[[ Source material, beginning ]]

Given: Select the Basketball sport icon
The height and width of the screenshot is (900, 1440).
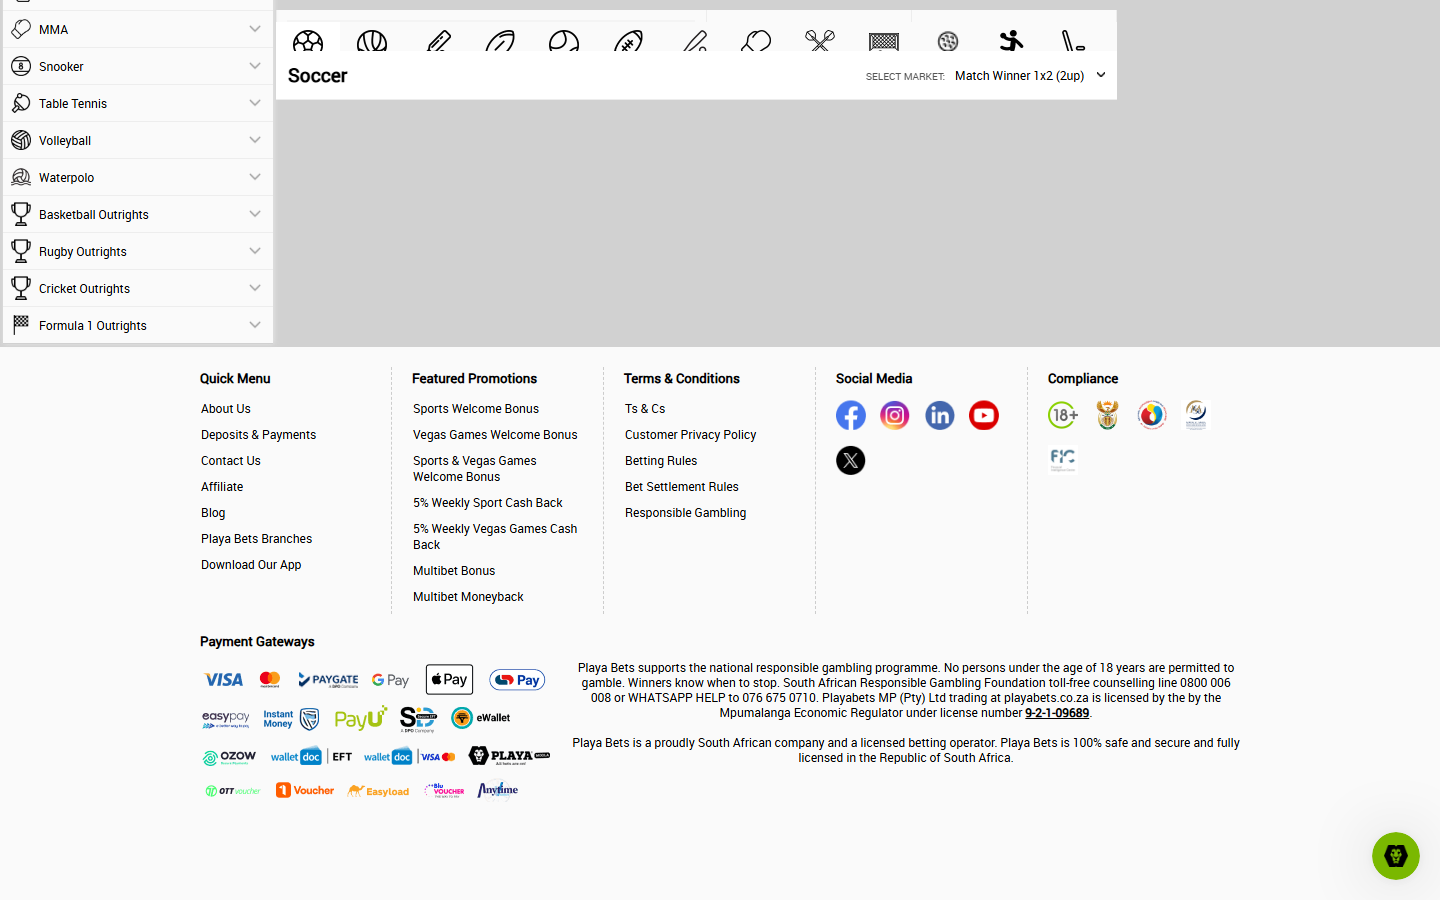Looking at the screenshot, I should [372, 40].
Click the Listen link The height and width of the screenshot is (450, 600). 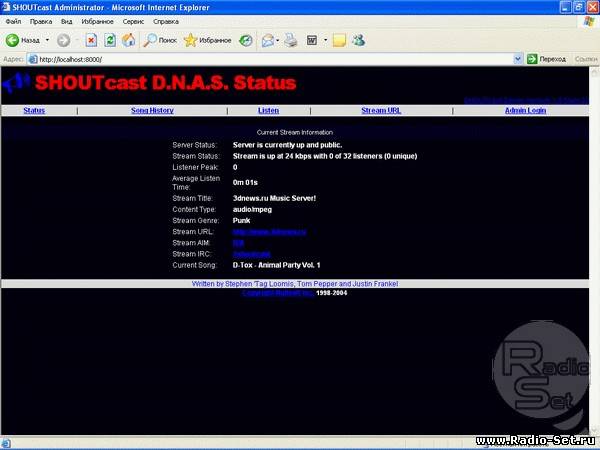[268, 110]
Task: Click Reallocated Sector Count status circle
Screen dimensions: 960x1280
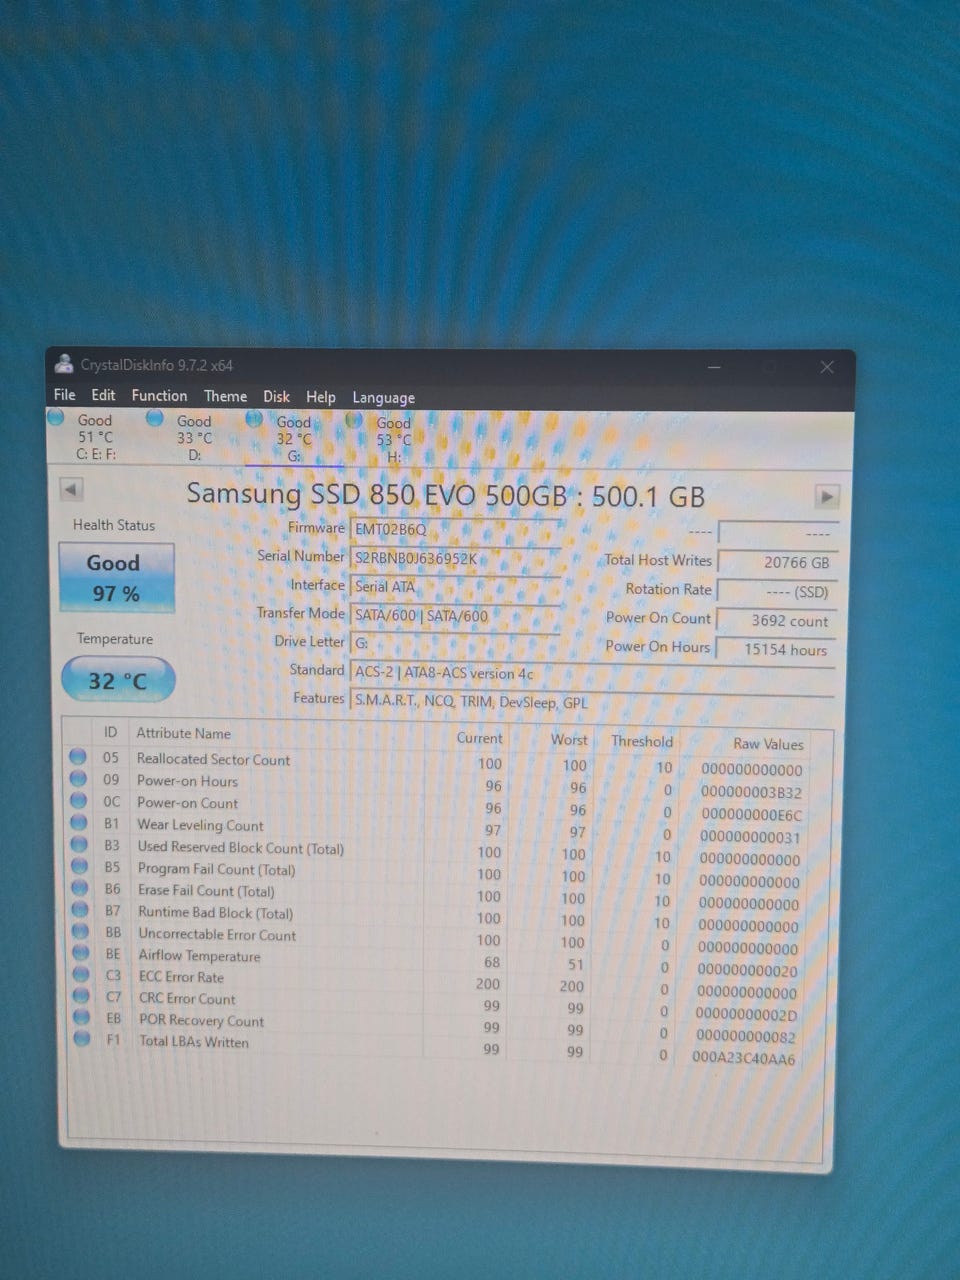Action: click(78, 757)
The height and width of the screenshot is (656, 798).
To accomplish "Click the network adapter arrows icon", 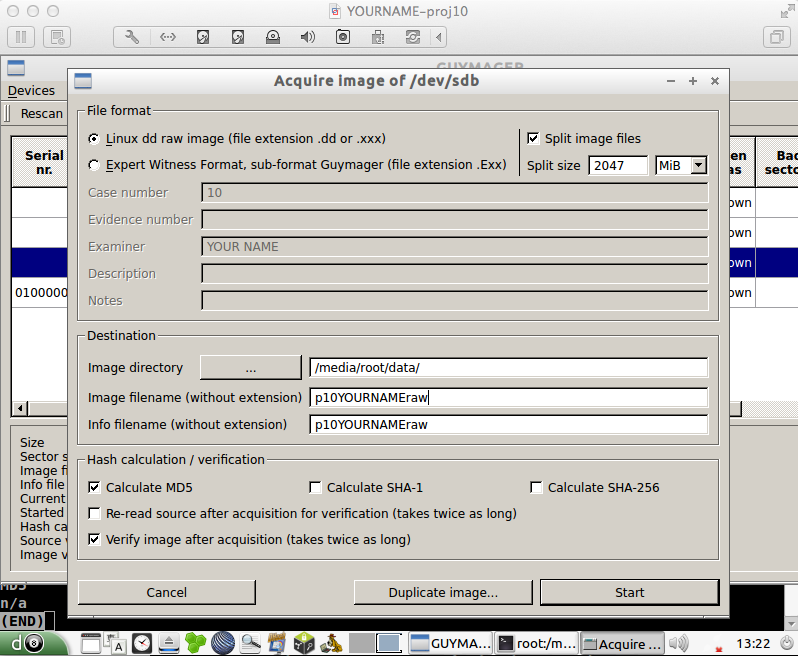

[[ Source material, end ]]

* Instructions for the task
Copy exactly the lines that run from the line containing "Screen dimensions: 960x1280" to the end of the data above, keeping both end lines and leaving out all pictures.

* Task output
Screen dimensions: 960x1280
Action: click(78, 757)
The height and width of the screenshot is (656, 798).
To accomplish "Click the network adapter arrows icon", 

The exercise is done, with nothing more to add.